* **AIM OF THE TASK**:
Render every line of the records below as a JSON list of strings, one string per line, omitting blank lines.

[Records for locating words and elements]
────────────────────────────────────────

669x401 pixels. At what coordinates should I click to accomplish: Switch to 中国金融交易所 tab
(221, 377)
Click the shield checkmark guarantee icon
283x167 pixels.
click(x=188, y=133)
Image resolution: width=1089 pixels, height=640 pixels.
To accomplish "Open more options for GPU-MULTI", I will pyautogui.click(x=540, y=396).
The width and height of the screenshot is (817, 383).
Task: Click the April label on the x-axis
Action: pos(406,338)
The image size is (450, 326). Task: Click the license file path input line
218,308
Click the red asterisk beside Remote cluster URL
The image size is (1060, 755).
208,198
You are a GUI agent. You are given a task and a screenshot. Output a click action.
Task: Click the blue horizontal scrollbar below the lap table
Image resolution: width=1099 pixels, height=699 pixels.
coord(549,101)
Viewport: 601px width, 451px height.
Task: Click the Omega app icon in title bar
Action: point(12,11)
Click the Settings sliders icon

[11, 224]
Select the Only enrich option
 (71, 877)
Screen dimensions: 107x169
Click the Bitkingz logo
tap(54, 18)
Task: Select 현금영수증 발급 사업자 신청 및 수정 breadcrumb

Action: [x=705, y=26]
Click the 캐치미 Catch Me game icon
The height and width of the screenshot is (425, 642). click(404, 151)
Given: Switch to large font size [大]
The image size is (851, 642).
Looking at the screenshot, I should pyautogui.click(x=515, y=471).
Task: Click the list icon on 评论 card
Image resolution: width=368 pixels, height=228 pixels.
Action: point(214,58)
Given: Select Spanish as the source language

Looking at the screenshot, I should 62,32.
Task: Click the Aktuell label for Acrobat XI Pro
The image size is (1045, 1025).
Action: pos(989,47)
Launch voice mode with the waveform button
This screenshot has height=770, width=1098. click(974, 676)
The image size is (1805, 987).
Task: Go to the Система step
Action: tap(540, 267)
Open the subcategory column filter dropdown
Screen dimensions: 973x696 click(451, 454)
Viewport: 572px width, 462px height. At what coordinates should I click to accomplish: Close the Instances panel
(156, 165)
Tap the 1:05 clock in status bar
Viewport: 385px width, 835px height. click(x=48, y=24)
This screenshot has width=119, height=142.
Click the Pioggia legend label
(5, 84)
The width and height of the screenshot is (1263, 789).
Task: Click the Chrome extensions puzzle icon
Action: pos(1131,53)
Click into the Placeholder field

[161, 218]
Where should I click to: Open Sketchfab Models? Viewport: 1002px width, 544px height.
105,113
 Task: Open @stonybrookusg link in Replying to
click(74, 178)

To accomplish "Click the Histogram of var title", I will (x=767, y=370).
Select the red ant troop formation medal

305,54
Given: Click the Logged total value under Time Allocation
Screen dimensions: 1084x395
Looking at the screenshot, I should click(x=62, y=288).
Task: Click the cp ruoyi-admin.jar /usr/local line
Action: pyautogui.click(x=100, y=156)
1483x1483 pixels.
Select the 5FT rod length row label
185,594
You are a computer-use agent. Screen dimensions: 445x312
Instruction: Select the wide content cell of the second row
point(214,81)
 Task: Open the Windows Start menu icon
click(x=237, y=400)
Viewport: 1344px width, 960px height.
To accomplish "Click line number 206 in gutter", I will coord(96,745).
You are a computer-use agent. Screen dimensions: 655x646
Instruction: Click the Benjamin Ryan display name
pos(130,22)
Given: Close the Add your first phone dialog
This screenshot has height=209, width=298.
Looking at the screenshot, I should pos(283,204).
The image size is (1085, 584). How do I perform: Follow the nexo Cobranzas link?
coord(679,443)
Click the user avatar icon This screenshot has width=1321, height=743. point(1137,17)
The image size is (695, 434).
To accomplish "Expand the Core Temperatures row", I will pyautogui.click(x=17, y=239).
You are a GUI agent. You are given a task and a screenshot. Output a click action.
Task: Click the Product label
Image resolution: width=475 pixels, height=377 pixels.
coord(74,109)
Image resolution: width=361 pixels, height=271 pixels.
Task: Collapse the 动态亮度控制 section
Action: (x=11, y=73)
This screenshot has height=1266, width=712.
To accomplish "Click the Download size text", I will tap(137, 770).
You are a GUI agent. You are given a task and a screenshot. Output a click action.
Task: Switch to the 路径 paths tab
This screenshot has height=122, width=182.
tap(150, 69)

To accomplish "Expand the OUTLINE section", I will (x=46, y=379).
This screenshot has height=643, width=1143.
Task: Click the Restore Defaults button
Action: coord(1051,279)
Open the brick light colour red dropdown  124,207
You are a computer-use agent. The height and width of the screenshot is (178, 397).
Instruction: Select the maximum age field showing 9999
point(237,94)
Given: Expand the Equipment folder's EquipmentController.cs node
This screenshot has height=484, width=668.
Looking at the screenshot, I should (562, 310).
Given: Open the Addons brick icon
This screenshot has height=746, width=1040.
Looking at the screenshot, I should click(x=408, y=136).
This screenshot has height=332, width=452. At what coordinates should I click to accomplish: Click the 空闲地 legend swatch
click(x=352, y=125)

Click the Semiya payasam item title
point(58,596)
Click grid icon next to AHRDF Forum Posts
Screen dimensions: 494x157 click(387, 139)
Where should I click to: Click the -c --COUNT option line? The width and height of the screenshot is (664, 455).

────────────────────────────────────────

* **FINISHED EXERCISE**:
[
  "669x401 pixels. At what coordinates should I click to accomplish: Switch to 中国金融交易所 tab",
  "(221, 377)",
  "Click the shield checkmark guarantee icon",
  "283x167 pixels.",
  "click(x=188, y=133)",
  "Image resolution: width=1089 pixels, height=640 pixels.",
  "To accomplish \"Open more options for GPU-MULTI\", I will pyautogui.click(x=540, y=396).",
  "The width and height of the screenshot is (817, 383).",
  "Task: Click the April label on the x-axis",
  "Action: pos(406,338)",
  "The image size is (450, 326). Task: Click the license file path input line",
  "218,308",
  "Click the red asterisk beside Remote cluster URL",
  "The image size is (1060, 755).",
  "208,198",
  "You are a GUI agent. You are given a task and a screenshot. Output a click action.",
  "Task: Click the blue horizontal scrollbar below the lap table",
  "Image resolution: width=1099 pixels, height=699 pixels.",
  "coord(549,101)",
  "Viewport: 601px width, 451px height.",
  "Task: Click the Omega app icon in title bar",
  "Action: point(12,11)",
  "Click the Settings sliders icon",
  "[11, 224]",
  "Select the Only enrich option",
  " (71, 877)",
  "Screen dimensions: 107x169",
  "Click the Bitkingz logo",
  "tap(54, 18)",
  "Task: Select 현금영수증 발급 사업자 신청 및 수정 breadcrumb",
  "Action: [x=705, y=26]",
  "Click the 캐치미 Catch Me game icon",
  "The height and width of the screenshot is (425, 642). click(404, 151)",
  "Given: Switch to large font size [大]",
  "The image size is (851, 642).",
  "Looking at the screenshot, I should pyautogui.click(x=515, y=471).",
  "Task: Click the list icon on 评论 card",
  "Image resolution: width=368 pixels, height=228 pixels.",
  "Action: point(214,58)",
  "Given: Select Spanish as the source language",
  "Looking at the screenshot, I should 62,32.",
  "Task: Click the Aktuell label for Acrobat XI Pro",
  "The image size is (1045, 1025).",
  "Action: pos(989,47)",
  "Launch voice mode with the waveform button",
  "This screenshot has height=770, width=1098. click(974, 676)",
  "The image size is (1805, 987).",
  "Task: Go to the Система step",
  "Action: tap(540, 267)",
  "Open the subcategory column filter dropdown",
  "Screen dimensions: 973x696 click(451, 454)",
  "Viewport: 572px width, 462px height. At what coordinates should I click to accomplish: Close the Instances panel",
  "(156, 165)",
  "Tap the 1:05 clock in status bar",
  "Viewport: 385px width, 835px height. click(x=48, y=24)",
  "This screenshot has width=119, height=142.",
  "Click the Pioggia legend label",
  "(5, 84)",
  "The width and height of the screenshot is (1263, 789).",
  "Task: Click the Chrome extensions puzzle icon",
  "Action: pos(1131,53)",
  "Click into the Placeholder field",
  "[161, 218]",
  "Where should I click to: Open Sketchfab Models? Viewport: 1002px width, 544px height.",
  "105,113",
  " Task: Open @stonybrookusg link in Replying to",
  "click(74, 178)",
  "To accomplish \"Click the Histogram of var title\", I will (x=767, y=370).",
  "Select the red ant troop formation medal",
  "305,54",
  "Given: Click the Logged total value under Time Allocation",
  "Screen dimensions: 1084x395",
  "Looking at the screenshot, I should click(x=62, y=288).",
  "Task: Click the cp ruoyi-admin.jar /usr/local line",
  "Action: pyautogui.click(x=100, y=156)",
  "1483x1483 pixels.",
  "Select the 5FT rod length row label",
  "185,594",
  "You are a computer-use agent. Screen dimensions: 445x312",
  "Instruction: Select the wide content cell of the second row",
  "point(214,81)",
  " Task: Open the Windows Start menu icon",
  "click(x=237, y=400)",
  "Viewport: 1344px width, 960px height.",
  "To accomplish \"Click line number 206 in gutter\", I will coord(96,745).",
  "You are a computer-use agent. Screen dimensions: 655x646",
  "Instruction: Click the Benjamin Ryan display name",
  "pos(130,22)",
  "Given: Close the Add your first phone dialog",
  "This screenshot has height=209, width=298.",
  "Looking at the screenshot, I should pos(283,204).",
  "The image size is (1085, 584). How do I perform: Follow the nexo Cobranzas link?",
  "coord(679,443)",
  "Click the user avatar icon This screenshot has width=1321, height=743. point(1137,17)",
  "The image size is (695, 434).",
  "To accomplish \"Expand the Core Temperatures row\", I will pyautogui.click(x=17, y=239).",
  "You are a GUI agent. You are given a task and a screenshot. Output a click action.",
  "Task: Click the Product label",
  "Image resolution: width=475 pixels, height=377 pixels.",
  "coord(74,109)",
  "Image resolution: width=361 pixels, height=271 pixels.",
  "Task: Collapse the 动态亮度控制 section",
  "Action: (x=11, y=73)",
  "This screenshot has height=1266, width=712.",
  "To accomplish \"Click the Download size text\", I will tap(137, 770).",
  "You are a GUI agent. You are given a task and a screenshot. Output a click action.",
  "Task: Switch to the 路径 paths tab",
  "This screenshot has height=122, width=182.",
  "tap(150, 69)",
  "To accomplish \"Expand the OUTLINE section\", I will (x=46, y=379).",
  "This screenshot has height=643, width=1143.",
  "Task: Click the Restore Defaults button",
  "Action: coord(1051,279)",
  "Open the brick light colour red dropdown  124,207",
  "You are a computer-use agent. The height and width of the screenshot is (178, 397).",
  "Instruction: Select the maximum age field showing 9999",
  "point(237,94)",
  "Given: Expand the Equipment folder's EquipmentController.cs node",
  "This screenshot has height=484, width=668.",
  "Looking at the screenshot, I should (562, 310).",
  "Given: Open the Addons brick icon",
  "This screenshot has height=746, width=1040.",
  "Looking at the screenshot, I should click(x=408, y=136).",
  "This screenshot has height=332, width=452. At what coordinates should I click to accomplish: Click the 空闲地 legend swatch",
  "click(x=352, y=125)",
  "Click the Semiya payasam item title",
  "point(58,596)",
  "Click grid icon next to AHRDF Forum Posts",
  "Screen dimensions: 494x157 click(387, 139)",
  "Where should I click to: Click the -c --COUNT option line? The width and height of the screenshot is (664, 455)."
]